Reproduce the entries from the one containing "Task: Open the language globe icon in header" down to the one containing "tap(280, 428)", substituting "Screenshot size" for every "Image resolution" and leaving everything else untouched.

▶ **GIVEN DATA**:
────────────────────
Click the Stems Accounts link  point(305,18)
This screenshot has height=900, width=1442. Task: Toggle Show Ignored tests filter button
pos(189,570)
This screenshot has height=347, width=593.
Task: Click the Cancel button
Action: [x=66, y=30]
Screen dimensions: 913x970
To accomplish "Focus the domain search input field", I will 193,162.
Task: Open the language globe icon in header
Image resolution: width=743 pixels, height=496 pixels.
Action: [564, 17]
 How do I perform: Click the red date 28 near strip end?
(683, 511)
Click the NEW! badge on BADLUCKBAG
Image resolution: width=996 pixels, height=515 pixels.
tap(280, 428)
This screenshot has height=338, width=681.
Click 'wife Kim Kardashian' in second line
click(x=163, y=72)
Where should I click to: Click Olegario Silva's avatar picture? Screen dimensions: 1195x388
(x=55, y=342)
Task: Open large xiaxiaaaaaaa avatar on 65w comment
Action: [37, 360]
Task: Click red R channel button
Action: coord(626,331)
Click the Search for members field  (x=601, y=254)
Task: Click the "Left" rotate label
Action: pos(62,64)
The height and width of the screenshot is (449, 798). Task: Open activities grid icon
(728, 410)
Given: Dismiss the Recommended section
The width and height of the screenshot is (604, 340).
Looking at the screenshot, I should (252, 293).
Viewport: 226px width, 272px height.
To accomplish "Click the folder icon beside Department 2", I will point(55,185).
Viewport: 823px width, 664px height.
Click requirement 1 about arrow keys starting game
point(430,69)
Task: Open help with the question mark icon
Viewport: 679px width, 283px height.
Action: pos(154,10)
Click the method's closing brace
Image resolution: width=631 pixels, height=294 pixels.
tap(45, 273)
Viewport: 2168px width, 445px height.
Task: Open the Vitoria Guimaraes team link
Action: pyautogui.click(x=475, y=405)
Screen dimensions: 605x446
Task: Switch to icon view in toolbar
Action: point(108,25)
────────────────────
▶ **SOLUTION TO THE PROBLEM**:
Task: Open the language globe icon in header
Screenshot size: width=743 pixels, height=496 pixels.
Action: [564, 17]
 How do I perform: Click the red date 28 near strip end?
(683, 511)
Click the NEW! badge on BADLUCKBAG
Screenshot size: width=996 pixels, height=515 pixels.
tap(280, 428)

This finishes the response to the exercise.